The Tac paints produced were hybridized to male (three individuals) and female (one individual) Tac metaphase preparations. Multicolor chromosome painting was used to ensure that different peaks represent different chromosomes, to define the order of the unpaired chromosomes and to determine the homologous parts that link these chromosomes in the meiotic chain.

Twenty-nine genes were mapped to platypus chromosomes (Table 1), and eight of these to echidna chromosomes. Two methods, PCR and BAC-clone mapping (indicated by 'a' and 'b' in Table 1) were used to localize the platypus homologues.

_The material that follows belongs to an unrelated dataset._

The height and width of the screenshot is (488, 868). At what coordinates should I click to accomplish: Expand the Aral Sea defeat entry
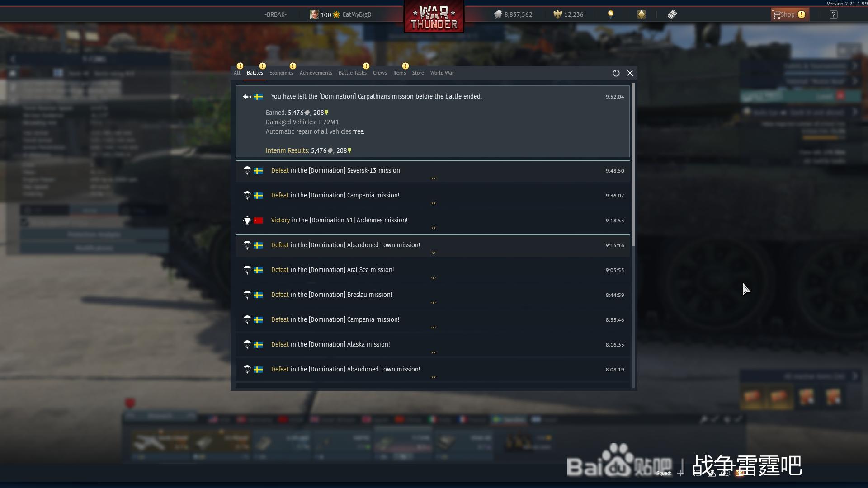[432, 270]
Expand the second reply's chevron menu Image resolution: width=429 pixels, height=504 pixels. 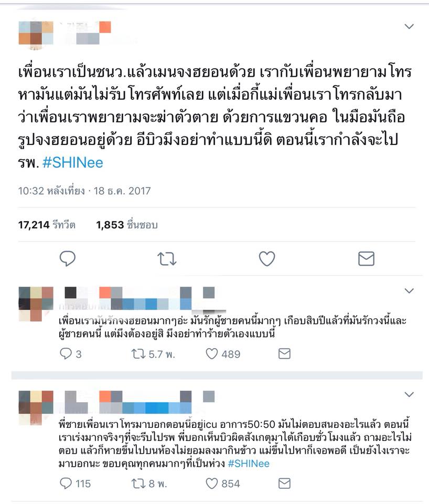409,394
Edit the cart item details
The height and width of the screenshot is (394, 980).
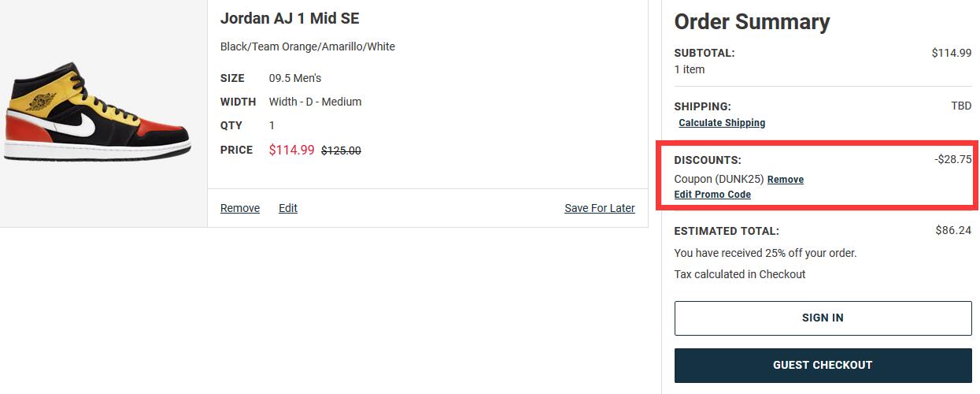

Comparative gene mapping was used for the assessment of chromosome homology. It is important to consider whether the homologous genes are likely to be true orthologues. The definition of orthologues is two genes from two different species that derive from a single gene in the last common ancestor of the species 36. Absolute proof of orthology is difficult on this criterion and was not pursued in this report. Instead, support for chromosome homology was provided when homologous genes were together within the same contiguous region in both species. Instances of non-orthology in the syntenies may exist but the likelihood of multiple, independent exceptional events is reduced when several gene homologues are found in one region.